Chrono Cross (PlayStation) review


"I do not care for this game."

Video games are awesome. They have that ability to shape and mould your emotions throughout, making you little more than a puppet grasping a control pad. They can inflict wonderment, losing you in a make-believe world more fantastic than your drab reality can present; they can lend you the icy touch of fear, making you jump or squeal or scream in horror as nightmarish images assault your senses. With games -- the right games -- comes an emotional attachment: smile, cry, laugh, gag -- for every experience, there is a reaction.

Chrono Cross inspires hate.

It's not like it's the worst RPG out there; no, that dubious honour goes to Monsterseed.
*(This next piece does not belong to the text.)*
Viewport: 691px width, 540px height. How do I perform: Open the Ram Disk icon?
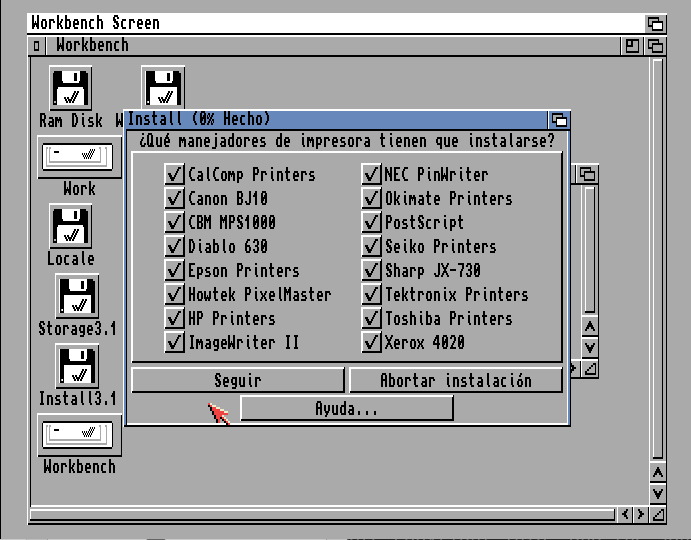pos(70,89)
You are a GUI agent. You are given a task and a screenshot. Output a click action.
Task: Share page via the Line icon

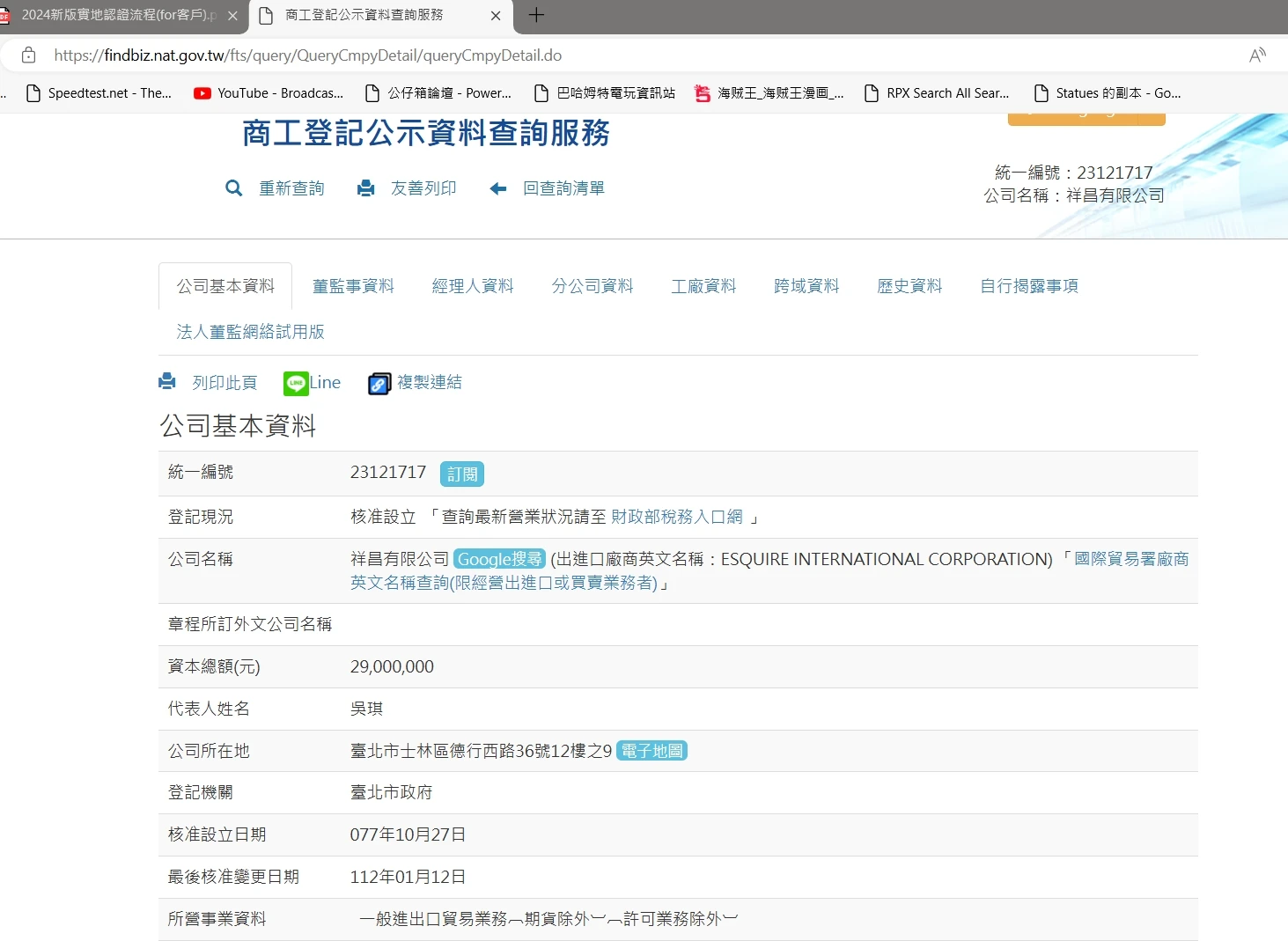[297, 383]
But while Monsterseed is simply a poorly-made crapfest that happens to be hilariously inept, Chrono Cross is an insult to my intelligence. A convoluted mess of a game with complexity thrown on top of complexity in the vain hope it appears deep and gamers will swallow it.

I will not conform, Square! I will not swallow this train-wreck!

If it has anything going for it at all, it's that, for the most part, it looks and sounds great. Some people would agree that so does Paris Hilton, but after being subjected to more then 15 minutes of either, I'm ready to indulge in a hammer-wielding killing-spree. Chrono Cross offers up a meagre veneer of attractiveness to try and deflect your attention away from its myriad of uncountable flaws, and in this it nearly succeed. Kudos to you, Square, at least the people working on this game's sound and graphics can be rewarded; everyone else should be taken outside and shot. Twice. In the sodding head!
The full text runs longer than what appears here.